§ TASK ITEM: Only the lines from the one with "Image resolution: width=295" through the last belong in the output; print them exactly as given below.

§ GIVEN DATA:

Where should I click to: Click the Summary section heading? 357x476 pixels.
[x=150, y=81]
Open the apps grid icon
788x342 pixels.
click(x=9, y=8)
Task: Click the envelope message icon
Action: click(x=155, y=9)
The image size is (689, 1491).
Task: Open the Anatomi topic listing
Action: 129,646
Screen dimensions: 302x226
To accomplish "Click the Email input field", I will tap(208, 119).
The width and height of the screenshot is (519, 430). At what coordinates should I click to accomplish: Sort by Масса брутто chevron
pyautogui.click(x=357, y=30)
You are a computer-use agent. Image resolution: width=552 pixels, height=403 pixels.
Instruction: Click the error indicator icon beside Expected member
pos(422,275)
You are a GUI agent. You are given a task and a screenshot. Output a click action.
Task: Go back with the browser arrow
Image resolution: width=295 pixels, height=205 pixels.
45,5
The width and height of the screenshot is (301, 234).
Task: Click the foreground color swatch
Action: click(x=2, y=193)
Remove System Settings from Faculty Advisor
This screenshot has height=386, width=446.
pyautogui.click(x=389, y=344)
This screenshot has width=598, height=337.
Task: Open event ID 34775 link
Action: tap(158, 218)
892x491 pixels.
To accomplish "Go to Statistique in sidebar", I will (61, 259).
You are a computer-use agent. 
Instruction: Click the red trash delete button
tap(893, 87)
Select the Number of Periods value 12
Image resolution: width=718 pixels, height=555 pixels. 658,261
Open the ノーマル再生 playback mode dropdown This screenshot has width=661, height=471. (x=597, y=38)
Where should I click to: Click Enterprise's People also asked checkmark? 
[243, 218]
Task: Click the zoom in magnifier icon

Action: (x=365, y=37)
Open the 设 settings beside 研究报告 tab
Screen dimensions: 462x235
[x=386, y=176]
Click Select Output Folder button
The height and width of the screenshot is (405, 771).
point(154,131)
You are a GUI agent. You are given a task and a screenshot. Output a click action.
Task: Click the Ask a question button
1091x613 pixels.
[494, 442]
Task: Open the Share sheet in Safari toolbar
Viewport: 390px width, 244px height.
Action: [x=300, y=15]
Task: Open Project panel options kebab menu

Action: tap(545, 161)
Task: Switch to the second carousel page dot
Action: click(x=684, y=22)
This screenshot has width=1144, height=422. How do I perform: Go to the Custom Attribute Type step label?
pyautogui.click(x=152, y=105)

§ EXPECTED ANSWER:
Image resolution: width=295 pixels, height=205 pixels.
45,5
The width and height of the screenshot is (301, 234).
Task: Click the foreground color swatch
Action: click(x=2, y=193)
Remove System Settings from Faculty Advisor
This screenshot has height=386, width=446.
pyautogui.click(x=389, y=344)
This screenshot has width=598, height=337.
Task: Open event ID 34775 link
Action: tap(158, 218)
892x491 pixels.
To accomplish "Go to Statistique in sidebar", I will (61, 259).
You are a computer-use agent. 
Instruction: Click the red trash delete button
tap(893, 87)
Select the Number of Periods value 12
Image resolution: width=718 pixels, height=555 pixels. 658,261
Open the ノーマル再生 playback mode dropdown This screenshot has width=661, height=471. (x=597, y=38)
Where should I click to: Click Enterprise's People also asked checkmark? 
[243, 218]
Task: Click the zoom in magnifier icon

Action: (x=365, y=37)
Open the 设 settings beside 研究报告 tab
Screen dimensions: 462x235
[x=386, y=176]
Click Select Output Folder button
The height and width of the screenshot is (405, 771).
point(154,131)
You are a GUI agent. You are given a task and a screenshot. Output a click action.
Task: Click the Ask a question button
1091x613 pixels.
[494, 442]
Task: Open the Share sheet in Safari toolbar
Viewport: 390px width, 244px height.
Action: [x=300, y=15]
Task: Open Project panel options kebab menu

Action: tap(545, 161)
Task: Switch to the second carousel page dot
Action: click(x=684, y=22)
This screenshot has width=1144, height=422. How do I perform: Go to the Custom Attribute Type step label?
pyautogui.click(x=152, y=105)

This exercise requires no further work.